🤖 AI Summary
Machine unlearning aims to efficiently eliminate the influence of specific training samples from a pre-trained model while preserving generalization performance on the remaining data. This paper proposes OrthoGrad, the first method that orthogonally projects the gradient of the to-be-forgotten sample onto the subspace spanned by gradients of retained samples—thereby circumventing the instability inherent in conventional gradient ascent/descent adversarial optimization. OrthoGrad achieves efficient unlearning via per-sample gradient computation, subspace orthogonalization, and geometric constraints on batch gradients.
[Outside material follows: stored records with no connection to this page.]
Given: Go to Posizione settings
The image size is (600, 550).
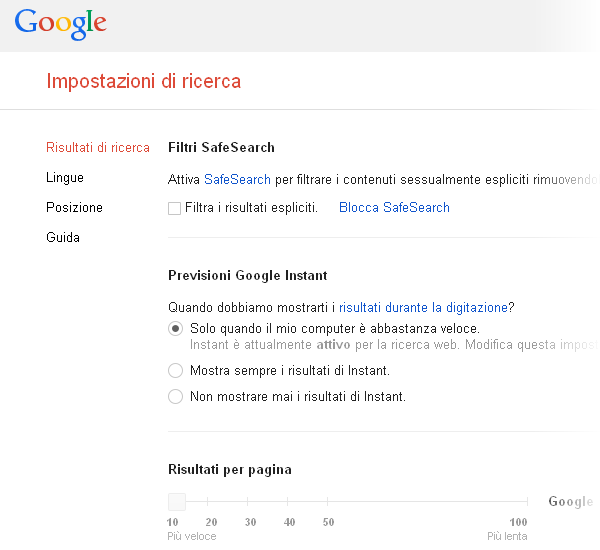Looking at the screenshot, I should pos(74,208).
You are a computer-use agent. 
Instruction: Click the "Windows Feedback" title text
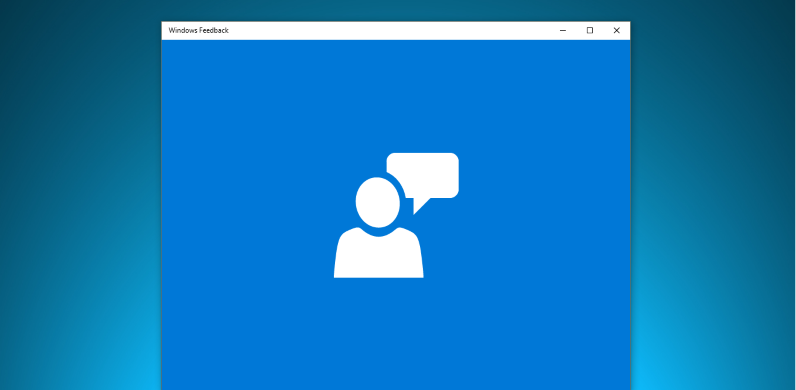click(198, 30)
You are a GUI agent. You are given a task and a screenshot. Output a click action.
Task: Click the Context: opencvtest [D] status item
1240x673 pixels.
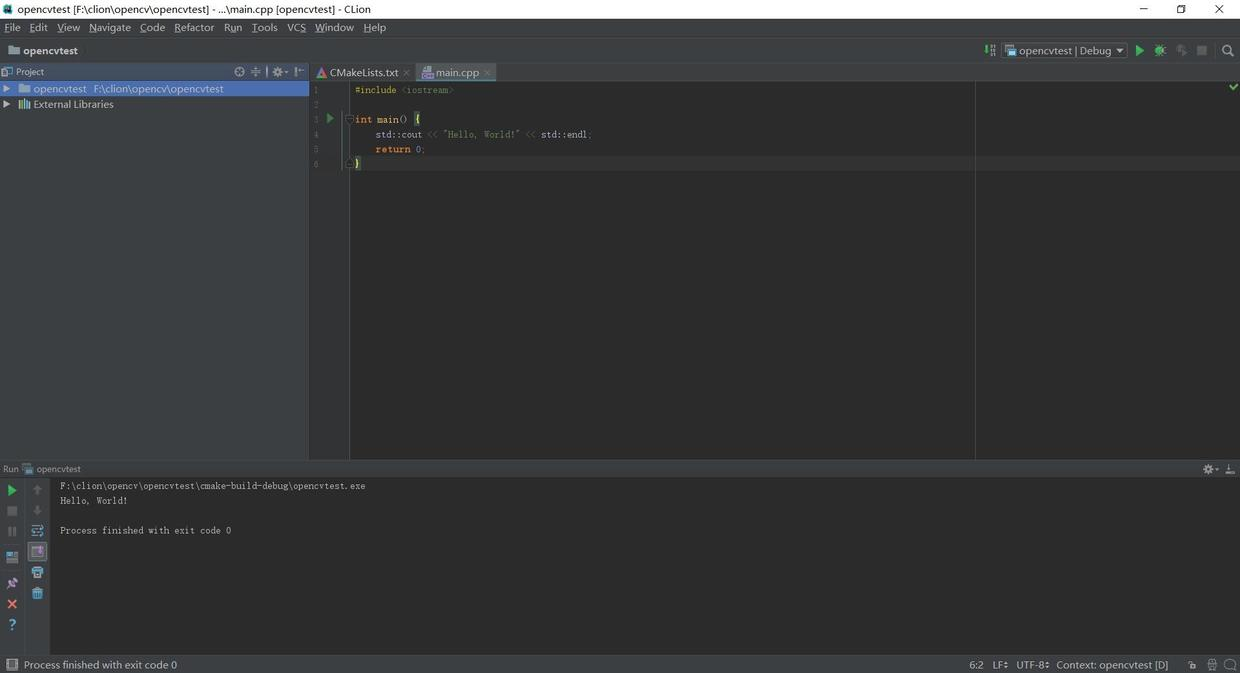tap(1111, 665)
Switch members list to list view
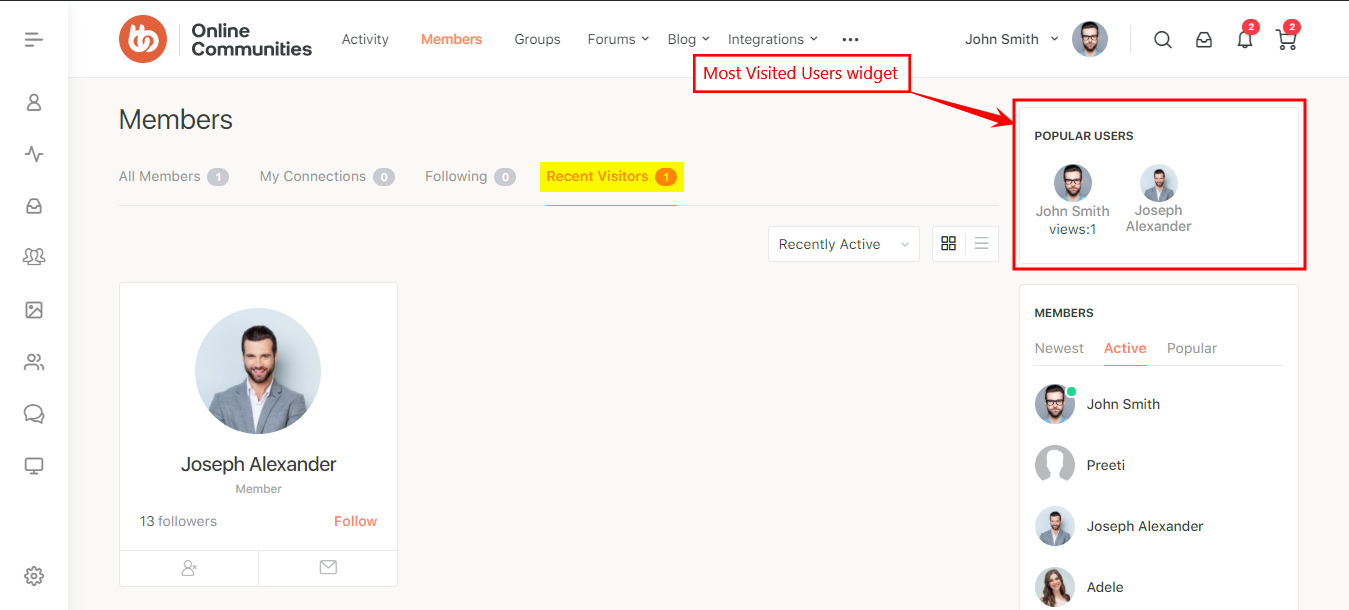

Evaluated across multiple benchmarks—including speech recognition—OrthoGrad significantly improves unlearning accuracy while inducing smaller performance degradation and greater generalization stability on retained data. These results empirically validate gradient subspace orthogonalization as a novel and effective paradigm for machine unlearning.
📝 Abstract
Machine unlearning aims to remove the influence of problematic training data after a model has been trained. The primary challenge in machine unlearning is ensuring that the process effectively removes specified data without compromising the model's overall performance on the remaining dataset. Many existing machine unlearning methods address this challenge by carefully balancing gradient ascent on the unlearn data with the gradient descent on a retain set representing the training data. Here, we propose OrthoGrad, a novel approach that mitigates interference between the unlearn set and the retain set rather than competing ascent and descent processes. Our method projects the gradient of the unlearn set onto the subspace orthogonal to all gradients in the retain batch, effectively avoiding any gradient interference. We demonstrate the effectiveness of OrthoGrad on multiple machine unlearning benchmarks, including automatic speech recognition, outperforming competing methods.